Using Electronic Databases, Books, and Other Resources

The links below will take you to brief introductions to the various online products available for Coastliners' use.  In addition, most of the products have excellent tutorials and help screens for users. 

EBSCOhost
ProQuest
Sirs Mandarin
Encyclopedia Britannica
Oxford English Dictionary
NetLibrary
CountryWatch
NewsBank
DigitalCurriculum.com
Turnitin.com
 

The Virtual Library Can Help You Contribute to the Development of Student Information Competency

While information competency is not yet required for graduation from or transfer to all academic institutions, there is movement afoot leading in that direction.  Information competency/literacy goes beyond proficiency with computers.  The definition of information competency  as adopted by the Academic Senate for California Community Colleges (Spring Plenary Session 1998) is:

Information competency is the ability to find, evaluate, use, and communicate information in all its various formats.  It combines aspects of library literacy, research methods, and technological literacy.  Information competency includes consideration of the ethical and legal implications of information and requires the application of both critical thinking and communication skills.  Students must be able to demonstrate certain key skills:
Bear in mind, that information is a tricky term to define.  For the purposes of understanding information competency, information is simply that input which serves to increase understanding and reduce uncertainty.  Information is more than bits and bytes of raw data.  Information is the meaningful accumulation and organization of raw data and facts into a form or medium that can be stored, retrieved, and used for the purpose of gaining insight, understanding, and knowledge.  Published sources, such as books, periodicals, multimedia formats, maps, and so forth, contain content that serves to change, alter, augment, or enhance what we know about the world: information.

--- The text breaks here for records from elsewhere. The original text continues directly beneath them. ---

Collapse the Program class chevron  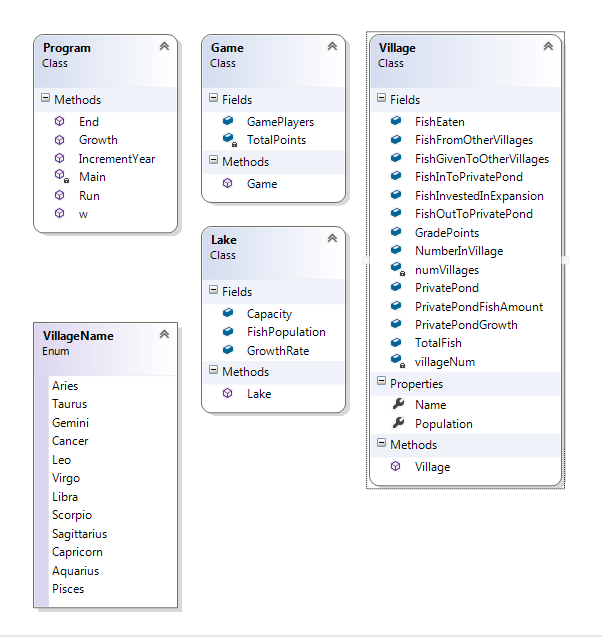[164, 47]
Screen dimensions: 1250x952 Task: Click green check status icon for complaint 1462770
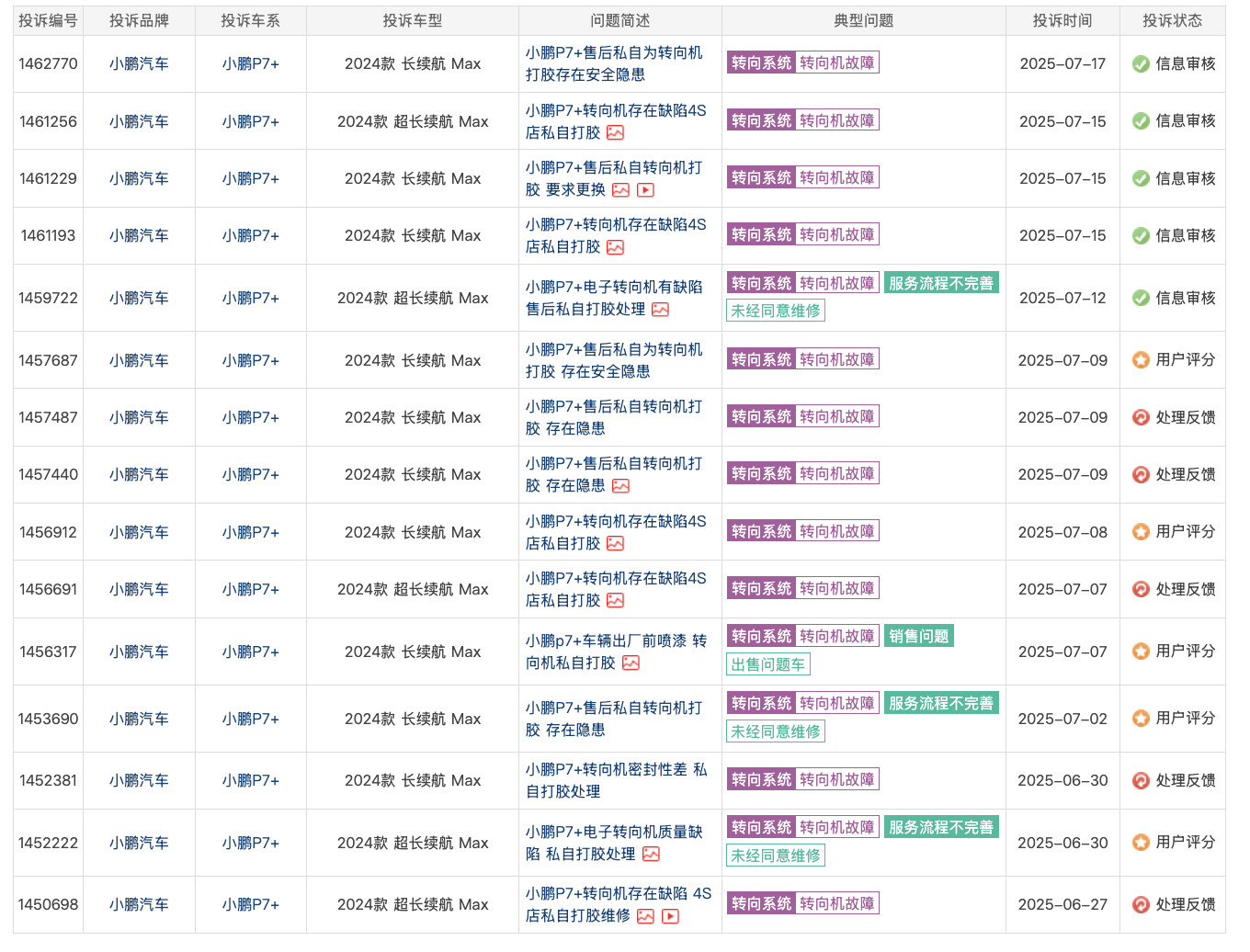[x=1141, y=64]
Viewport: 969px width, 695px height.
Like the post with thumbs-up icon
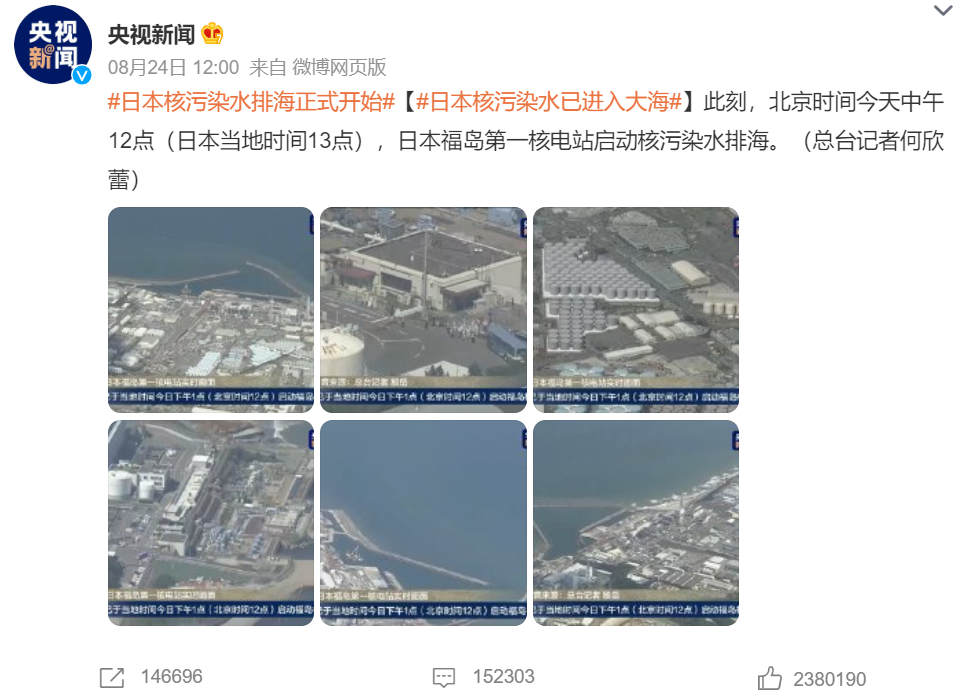(769, 678)
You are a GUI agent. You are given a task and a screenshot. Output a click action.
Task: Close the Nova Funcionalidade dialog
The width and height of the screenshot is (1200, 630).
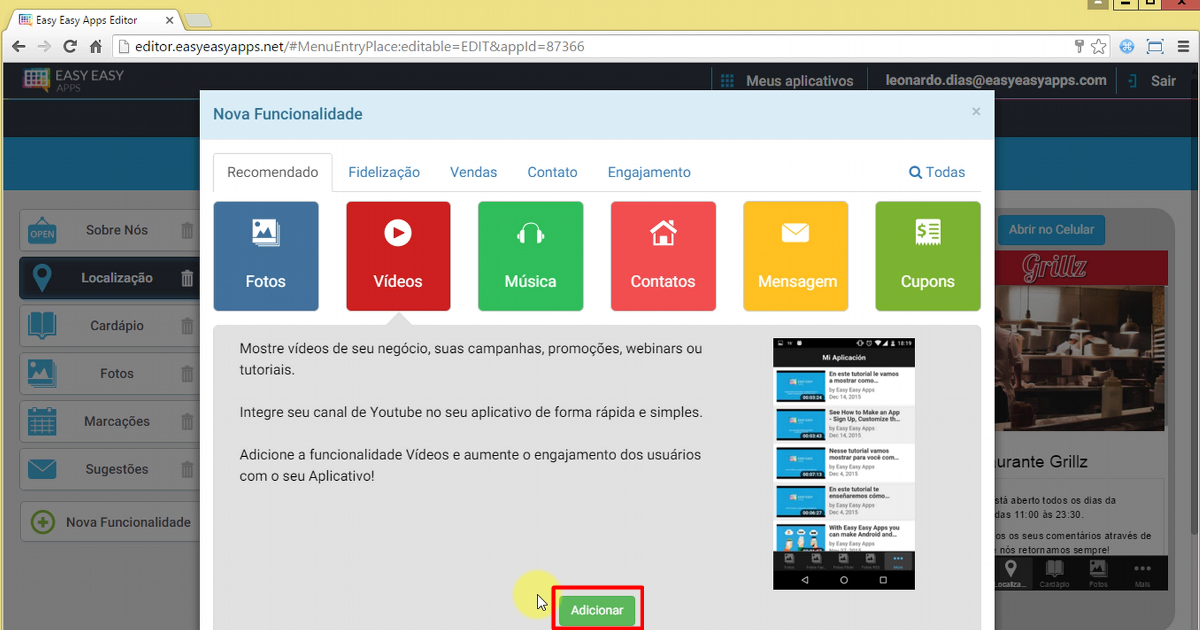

The Coastline Virtual Library is committed to working with Coastline faculty to provide students with opportunities through their coursework to develop the skills and knowledge they need for future academic endeavors, professional activities, and lifelong learning.  The following list suggests ways instructors can infuse IC into course syllabi.  It is likely that you are already giving assignments that develop IC, or which can easily be modified to do so.  The suggestions below focus on using the online Virtual Library.  Depending upon your discipline and/or your students, you may wish to modify the focus to include local traditional libraries, especially  Golden West, Orange Coast, Huntington Beach Public, and Garden Grove Branch (Orange County Library System).  The Coastline Virtual Library librarian will work with instructors to provide  students with assignments or activities that will further understanding of coursework, develop information skills or knowledge, and yet not significantly alter the instructors workload.  This means that in the assignments presented below, as requested by an instructor, the librarian will research sources, prepare lists, develop interactive Web activities, and create handouts, guidelines, and worksheets.


Student Potential is Coastline's Passion

Over the years, the nature of education in the United States has evolved, especially for community colleges.  Students are no longer expected to sit passively while memorizing facts and figures.  The classroom is a laboratory where students develop critical thinking , information competency, communication,  and social skills, in addition to the subject specific curriculum.   We have the opportunity to expose our students to a variety of environments, media, situations, and obstacles in the relative safety of the academy.  The Coastline Virtual Library stands ready to do its part to prepare Coastline's students for the future.